┌──
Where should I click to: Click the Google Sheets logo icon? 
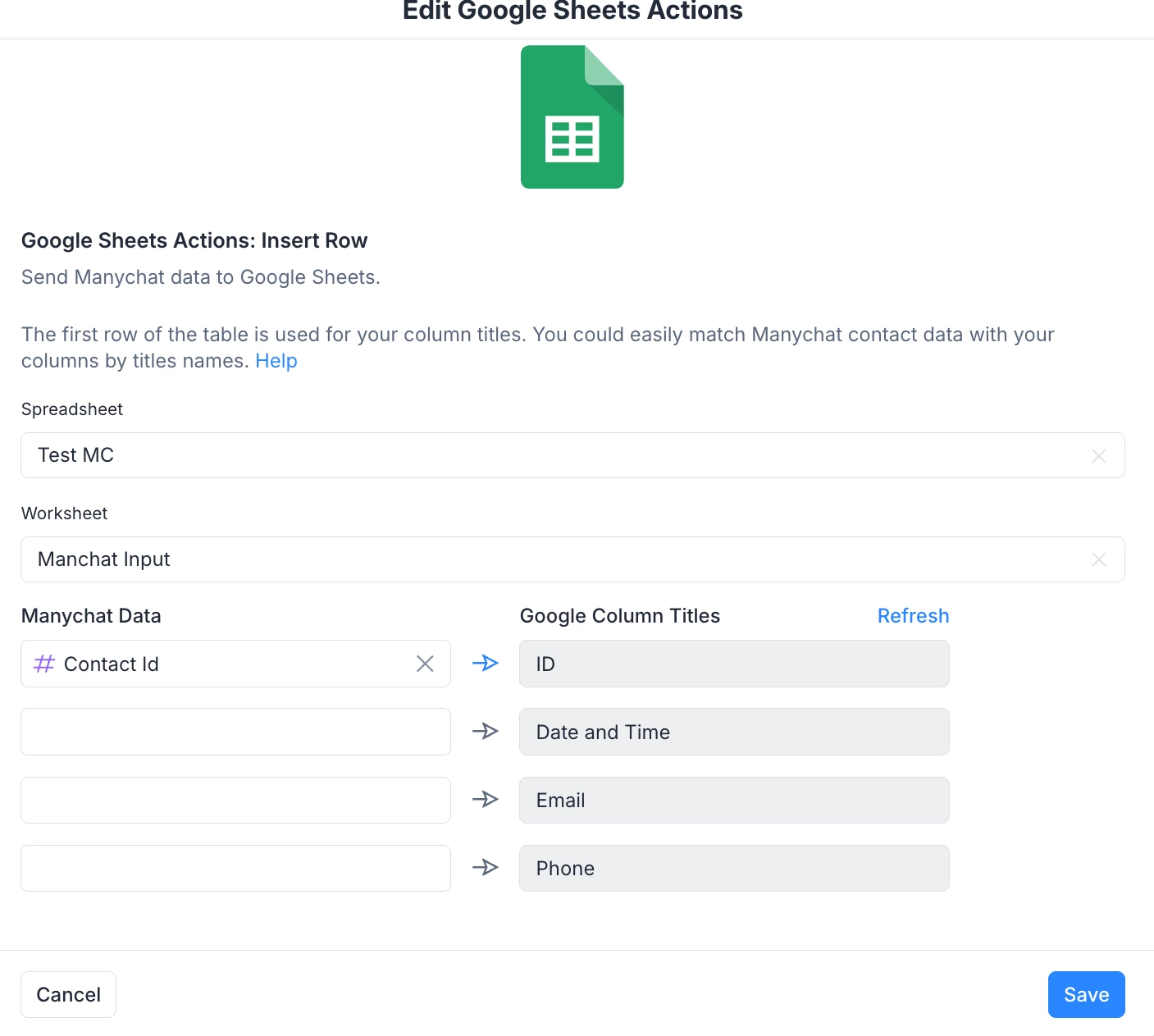572,117
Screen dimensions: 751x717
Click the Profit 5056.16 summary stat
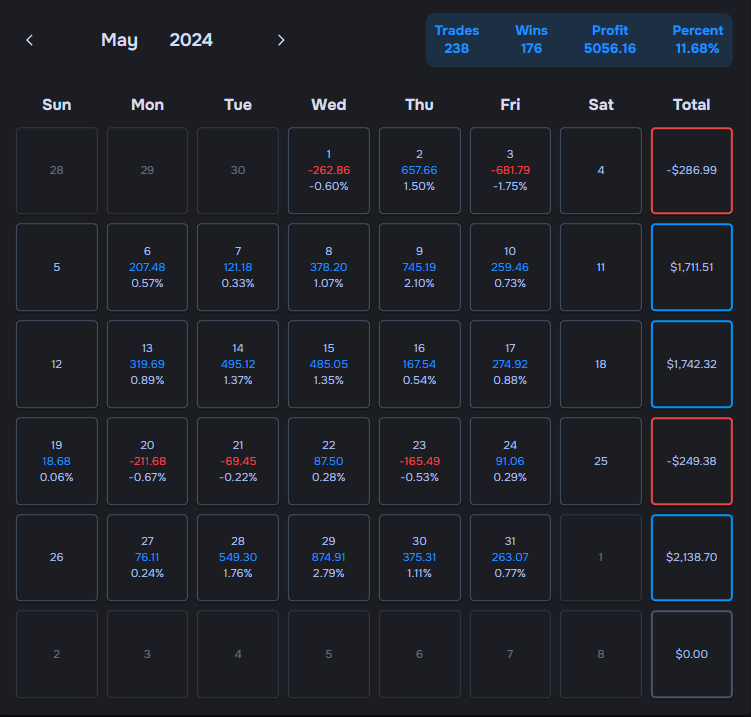[x=610, y=40]
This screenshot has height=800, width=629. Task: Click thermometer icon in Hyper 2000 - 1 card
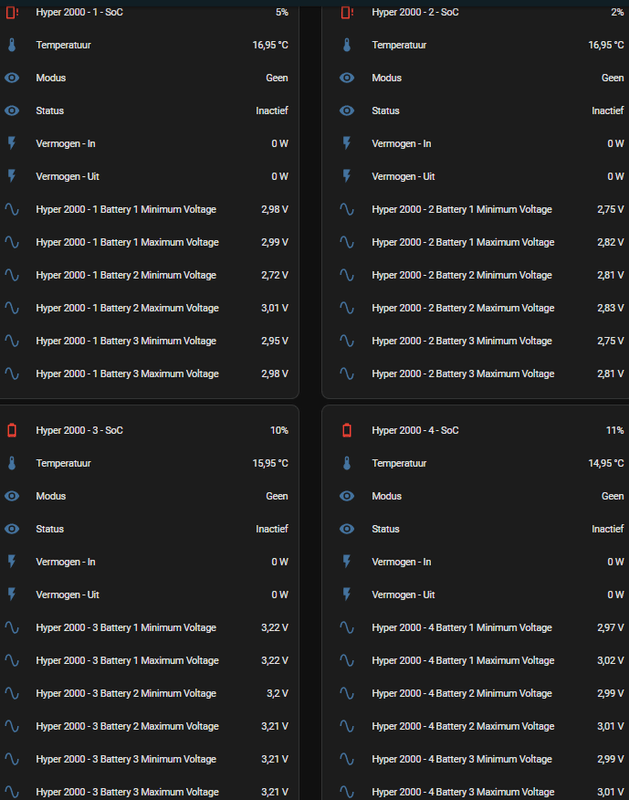coord(12,46)
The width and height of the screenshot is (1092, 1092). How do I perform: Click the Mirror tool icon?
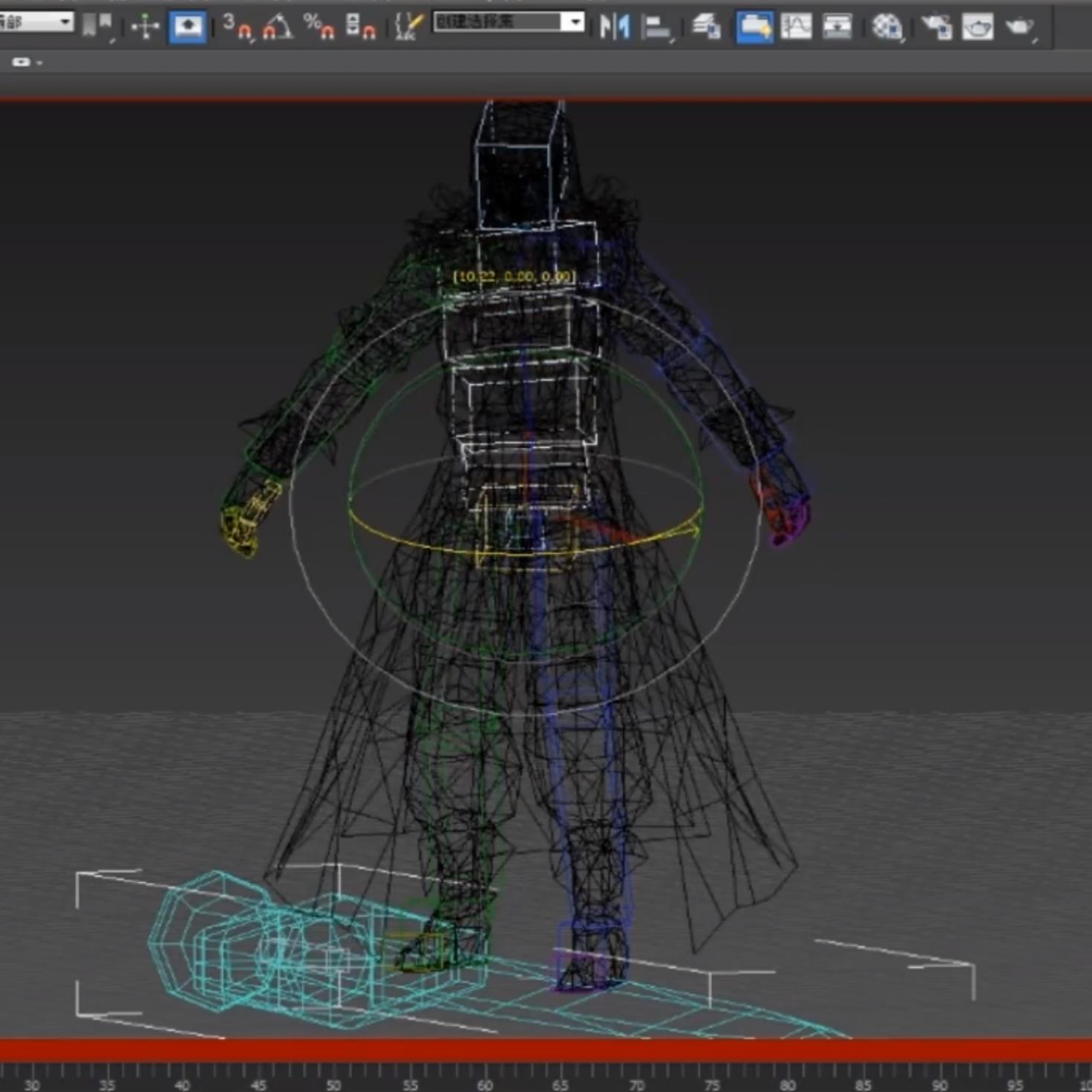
└──
WORK ORDER: Top to bottom, retype the listing exactly but drop every picture.

RESULT FOR THIS EXERCISE:
Where should I click to: Click the Google Sheets logo icon? 
572,117
Screen dimensions: 751x717
Click the Profit 5056.16 summary stat
[x=610, y=40]
This screenshot has height=800, width=629. Task: Click thermometer icon in Hyper 2000 - 1 card
coord(12,46)
The width and height of the screenshot is (1092, 1092). How do I perform: Click the Mirror tool icon?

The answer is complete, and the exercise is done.